### Records shown
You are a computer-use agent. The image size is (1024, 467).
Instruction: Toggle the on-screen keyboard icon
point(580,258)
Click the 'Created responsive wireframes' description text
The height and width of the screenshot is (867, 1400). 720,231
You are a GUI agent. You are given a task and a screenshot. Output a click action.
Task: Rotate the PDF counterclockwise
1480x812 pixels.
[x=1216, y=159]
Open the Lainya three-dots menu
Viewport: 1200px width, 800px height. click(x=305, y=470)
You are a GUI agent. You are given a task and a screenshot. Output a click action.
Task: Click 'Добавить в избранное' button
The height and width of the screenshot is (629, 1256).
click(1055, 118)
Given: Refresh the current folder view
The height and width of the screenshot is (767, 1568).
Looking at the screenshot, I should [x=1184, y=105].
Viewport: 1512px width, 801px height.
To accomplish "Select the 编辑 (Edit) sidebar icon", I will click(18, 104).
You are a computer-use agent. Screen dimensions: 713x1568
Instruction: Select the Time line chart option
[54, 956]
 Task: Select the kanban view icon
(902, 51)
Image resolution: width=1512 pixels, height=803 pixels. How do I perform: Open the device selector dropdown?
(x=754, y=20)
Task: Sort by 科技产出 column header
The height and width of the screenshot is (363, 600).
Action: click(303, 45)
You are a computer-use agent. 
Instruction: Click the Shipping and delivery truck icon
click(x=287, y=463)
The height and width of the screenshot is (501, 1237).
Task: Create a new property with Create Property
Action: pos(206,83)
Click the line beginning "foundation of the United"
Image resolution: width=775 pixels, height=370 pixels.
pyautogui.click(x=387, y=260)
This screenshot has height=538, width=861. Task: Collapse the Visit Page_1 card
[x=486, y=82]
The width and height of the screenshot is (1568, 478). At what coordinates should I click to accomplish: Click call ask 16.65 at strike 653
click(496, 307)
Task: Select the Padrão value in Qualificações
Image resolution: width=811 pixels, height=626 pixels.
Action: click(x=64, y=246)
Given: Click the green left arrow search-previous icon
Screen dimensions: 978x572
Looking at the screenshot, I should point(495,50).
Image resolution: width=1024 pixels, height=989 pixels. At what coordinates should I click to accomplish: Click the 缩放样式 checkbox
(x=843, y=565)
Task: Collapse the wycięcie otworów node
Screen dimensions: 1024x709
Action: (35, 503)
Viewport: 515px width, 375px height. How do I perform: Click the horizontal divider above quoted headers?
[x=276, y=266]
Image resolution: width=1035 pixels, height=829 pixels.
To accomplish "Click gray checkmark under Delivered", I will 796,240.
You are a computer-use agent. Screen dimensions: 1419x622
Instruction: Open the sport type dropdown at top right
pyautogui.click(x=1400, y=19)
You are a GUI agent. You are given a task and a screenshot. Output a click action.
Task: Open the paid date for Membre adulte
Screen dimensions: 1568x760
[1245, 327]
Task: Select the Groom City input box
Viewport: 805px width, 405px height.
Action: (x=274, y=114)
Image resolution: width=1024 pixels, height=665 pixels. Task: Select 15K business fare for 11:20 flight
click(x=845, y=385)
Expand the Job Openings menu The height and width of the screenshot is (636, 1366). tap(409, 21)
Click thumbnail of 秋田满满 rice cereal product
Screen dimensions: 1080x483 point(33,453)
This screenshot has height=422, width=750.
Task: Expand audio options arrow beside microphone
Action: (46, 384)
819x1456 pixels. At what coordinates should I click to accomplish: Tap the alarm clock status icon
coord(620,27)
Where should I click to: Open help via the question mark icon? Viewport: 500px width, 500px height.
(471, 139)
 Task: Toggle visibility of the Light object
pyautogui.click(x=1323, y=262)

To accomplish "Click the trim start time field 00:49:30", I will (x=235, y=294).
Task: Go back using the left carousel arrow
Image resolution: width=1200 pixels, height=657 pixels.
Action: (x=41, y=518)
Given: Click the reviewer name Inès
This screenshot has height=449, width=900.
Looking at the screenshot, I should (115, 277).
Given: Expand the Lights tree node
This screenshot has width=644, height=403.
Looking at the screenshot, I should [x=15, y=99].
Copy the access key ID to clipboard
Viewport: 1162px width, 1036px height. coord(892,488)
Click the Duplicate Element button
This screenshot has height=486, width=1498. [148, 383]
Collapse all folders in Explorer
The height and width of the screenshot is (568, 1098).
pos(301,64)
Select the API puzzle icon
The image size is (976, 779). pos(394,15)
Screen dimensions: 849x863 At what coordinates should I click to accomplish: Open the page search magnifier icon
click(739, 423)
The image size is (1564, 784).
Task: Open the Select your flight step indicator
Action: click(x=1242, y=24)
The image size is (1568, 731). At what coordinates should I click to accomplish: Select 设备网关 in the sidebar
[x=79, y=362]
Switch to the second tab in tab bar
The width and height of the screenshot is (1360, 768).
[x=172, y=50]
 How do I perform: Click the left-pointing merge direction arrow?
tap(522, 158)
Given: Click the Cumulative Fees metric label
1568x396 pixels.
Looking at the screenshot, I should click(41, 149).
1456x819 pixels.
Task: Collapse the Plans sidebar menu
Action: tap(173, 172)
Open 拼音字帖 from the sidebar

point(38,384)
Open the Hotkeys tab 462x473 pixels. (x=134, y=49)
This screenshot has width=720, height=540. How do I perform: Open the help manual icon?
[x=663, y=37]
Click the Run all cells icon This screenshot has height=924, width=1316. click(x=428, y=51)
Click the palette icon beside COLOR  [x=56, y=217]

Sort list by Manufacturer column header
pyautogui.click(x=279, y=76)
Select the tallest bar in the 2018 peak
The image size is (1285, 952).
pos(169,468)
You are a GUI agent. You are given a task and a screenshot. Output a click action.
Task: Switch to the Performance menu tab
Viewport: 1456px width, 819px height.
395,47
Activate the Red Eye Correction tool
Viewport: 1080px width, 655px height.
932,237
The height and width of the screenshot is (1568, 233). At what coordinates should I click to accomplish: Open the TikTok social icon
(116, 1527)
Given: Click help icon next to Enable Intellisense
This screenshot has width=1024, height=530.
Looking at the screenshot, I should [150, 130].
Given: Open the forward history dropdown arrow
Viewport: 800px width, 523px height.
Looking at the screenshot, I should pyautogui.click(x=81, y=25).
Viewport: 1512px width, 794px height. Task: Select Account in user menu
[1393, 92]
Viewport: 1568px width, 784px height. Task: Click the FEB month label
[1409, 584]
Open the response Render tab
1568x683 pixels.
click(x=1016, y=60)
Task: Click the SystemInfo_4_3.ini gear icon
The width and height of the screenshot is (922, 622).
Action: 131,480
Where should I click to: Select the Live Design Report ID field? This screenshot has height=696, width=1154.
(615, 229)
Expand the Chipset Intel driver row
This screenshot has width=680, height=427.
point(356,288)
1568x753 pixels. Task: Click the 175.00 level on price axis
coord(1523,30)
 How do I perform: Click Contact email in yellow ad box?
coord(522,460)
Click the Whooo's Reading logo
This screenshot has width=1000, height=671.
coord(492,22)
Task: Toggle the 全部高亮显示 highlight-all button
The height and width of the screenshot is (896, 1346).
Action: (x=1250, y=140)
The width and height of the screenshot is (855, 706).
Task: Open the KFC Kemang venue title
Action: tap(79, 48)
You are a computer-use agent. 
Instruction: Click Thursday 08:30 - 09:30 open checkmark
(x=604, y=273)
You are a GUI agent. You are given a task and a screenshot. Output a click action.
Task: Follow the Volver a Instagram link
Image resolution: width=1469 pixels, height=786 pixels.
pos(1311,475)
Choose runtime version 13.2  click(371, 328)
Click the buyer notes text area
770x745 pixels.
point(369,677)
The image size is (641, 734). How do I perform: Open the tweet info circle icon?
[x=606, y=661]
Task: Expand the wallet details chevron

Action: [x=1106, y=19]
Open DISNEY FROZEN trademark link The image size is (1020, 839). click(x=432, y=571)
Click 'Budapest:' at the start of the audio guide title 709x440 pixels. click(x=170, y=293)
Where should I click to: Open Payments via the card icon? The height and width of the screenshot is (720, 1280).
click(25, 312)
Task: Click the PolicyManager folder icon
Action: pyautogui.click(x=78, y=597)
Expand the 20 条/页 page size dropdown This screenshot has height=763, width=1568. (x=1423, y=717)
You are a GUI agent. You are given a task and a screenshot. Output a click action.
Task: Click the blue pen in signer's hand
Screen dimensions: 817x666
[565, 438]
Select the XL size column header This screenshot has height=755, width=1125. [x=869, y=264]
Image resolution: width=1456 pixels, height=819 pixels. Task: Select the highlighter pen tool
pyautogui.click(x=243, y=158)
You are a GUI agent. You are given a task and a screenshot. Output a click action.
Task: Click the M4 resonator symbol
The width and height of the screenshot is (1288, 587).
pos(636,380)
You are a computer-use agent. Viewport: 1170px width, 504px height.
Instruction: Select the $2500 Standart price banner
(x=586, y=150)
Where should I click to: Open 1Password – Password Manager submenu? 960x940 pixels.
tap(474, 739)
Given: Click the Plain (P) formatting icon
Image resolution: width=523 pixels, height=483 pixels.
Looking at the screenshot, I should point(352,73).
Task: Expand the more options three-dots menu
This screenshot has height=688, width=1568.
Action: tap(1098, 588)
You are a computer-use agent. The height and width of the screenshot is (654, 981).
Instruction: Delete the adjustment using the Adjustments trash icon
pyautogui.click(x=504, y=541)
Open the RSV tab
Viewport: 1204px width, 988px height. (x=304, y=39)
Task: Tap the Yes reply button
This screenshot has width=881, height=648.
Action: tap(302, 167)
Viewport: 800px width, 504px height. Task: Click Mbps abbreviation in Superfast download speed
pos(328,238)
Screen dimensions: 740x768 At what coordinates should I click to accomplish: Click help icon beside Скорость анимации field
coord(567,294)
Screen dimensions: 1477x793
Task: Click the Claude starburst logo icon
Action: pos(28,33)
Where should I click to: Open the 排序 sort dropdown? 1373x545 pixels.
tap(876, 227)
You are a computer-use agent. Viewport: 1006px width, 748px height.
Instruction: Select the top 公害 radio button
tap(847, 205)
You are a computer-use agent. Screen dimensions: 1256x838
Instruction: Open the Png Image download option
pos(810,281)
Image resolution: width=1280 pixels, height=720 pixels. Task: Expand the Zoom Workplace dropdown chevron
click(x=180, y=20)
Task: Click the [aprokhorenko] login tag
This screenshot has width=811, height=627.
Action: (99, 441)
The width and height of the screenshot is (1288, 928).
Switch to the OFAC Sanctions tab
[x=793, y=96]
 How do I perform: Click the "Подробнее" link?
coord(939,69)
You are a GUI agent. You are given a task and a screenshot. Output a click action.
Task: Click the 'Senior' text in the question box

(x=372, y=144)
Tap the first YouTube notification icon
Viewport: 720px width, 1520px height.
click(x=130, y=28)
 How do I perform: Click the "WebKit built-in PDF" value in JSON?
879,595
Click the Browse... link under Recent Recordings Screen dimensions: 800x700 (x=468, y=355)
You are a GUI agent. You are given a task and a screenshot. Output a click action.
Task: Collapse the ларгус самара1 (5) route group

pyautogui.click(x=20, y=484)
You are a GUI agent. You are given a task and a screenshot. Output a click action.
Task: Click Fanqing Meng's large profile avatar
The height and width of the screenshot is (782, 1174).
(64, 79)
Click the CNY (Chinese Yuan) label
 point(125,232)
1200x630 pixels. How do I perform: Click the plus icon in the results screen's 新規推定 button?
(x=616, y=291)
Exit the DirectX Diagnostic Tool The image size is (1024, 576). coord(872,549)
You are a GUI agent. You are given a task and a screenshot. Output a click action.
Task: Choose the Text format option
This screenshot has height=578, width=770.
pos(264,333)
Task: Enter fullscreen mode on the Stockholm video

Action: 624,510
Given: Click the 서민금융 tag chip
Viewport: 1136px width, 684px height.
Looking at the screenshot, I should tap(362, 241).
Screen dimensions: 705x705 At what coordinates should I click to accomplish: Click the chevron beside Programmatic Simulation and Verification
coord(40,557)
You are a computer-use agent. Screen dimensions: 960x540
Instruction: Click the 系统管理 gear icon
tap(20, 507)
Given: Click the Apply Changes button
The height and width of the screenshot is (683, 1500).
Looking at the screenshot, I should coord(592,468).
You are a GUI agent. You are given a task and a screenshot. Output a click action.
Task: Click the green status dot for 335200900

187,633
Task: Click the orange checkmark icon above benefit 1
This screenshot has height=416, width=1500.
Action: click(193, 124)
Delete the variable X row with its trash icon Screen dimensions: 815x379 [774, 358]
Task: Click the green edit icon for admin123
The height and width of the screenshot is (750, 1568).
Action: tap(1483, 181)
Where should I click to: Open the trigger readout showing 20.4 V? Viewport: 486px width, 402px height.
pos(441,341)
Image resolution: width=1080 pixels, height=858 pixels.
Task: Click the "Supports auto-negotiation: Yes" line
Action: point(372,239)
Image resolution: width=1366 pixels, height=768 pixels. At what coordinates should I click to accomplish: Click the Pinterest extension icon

### What this task involves
Reproduce exactly, and only, the part of the listing above that begins at the line with "Task: Collapse the ларгус" and goes on through the line with "Task: Click the orange".

### Result of the exercise
Task: Collapse the ларгус самара1 (5) route group

pyautogui.click(x=20, y=484)
You are a GUI agent. You are given a task and a screenshot. Output a click action.
Task: Click Fanqing Meng's large profile avatar
The height and width of the screenshot is (782, 1174).
(64, 79)
Click the CNY (Chinese Yuan) label
 point(125,232)
1200x630 pixels. How do I perform: Click the plus icon in the results screen's 新規推定 button?
(x=616, y=291)
Exit the DirectX Diagnostic Tool The image size is (1024, 576). coord(872,549)
You are a GUI agent. You are given a task and a screenshot. Output a click action.
Task: Choose the Text format option
This screenshot has height=578, width=770.
pos(264,333)
Task: Enter fullscreen mode on the Stockholm video

Action: 624,510
Given: Click the 서민금융 tag chip
Viewport: 1136px width, 684px height.
Looking at the screenshot, I should tap(362, 241).
Screen dimensions: 705x705 At what coordinates should I click to accomplish: Click the chevron beside Programmatic Simulation and Verification
coord(40,557)
You are a computer-use agent. Screen dimensions: 960x540
Instruction: Click the 系统管理 gear icon
tap(20, 507)
Given: Click the Apply Changes button
The height and width of the screenshot is (683, 1500).
Looking at the screenshot, I should coord(592,468).
You are a GUI agent. You are given a task and a screenshot. Output a click action.
Task: Click the green status dot for 335200900

187,633
Task: Click the orange checkmark icon above benefit 1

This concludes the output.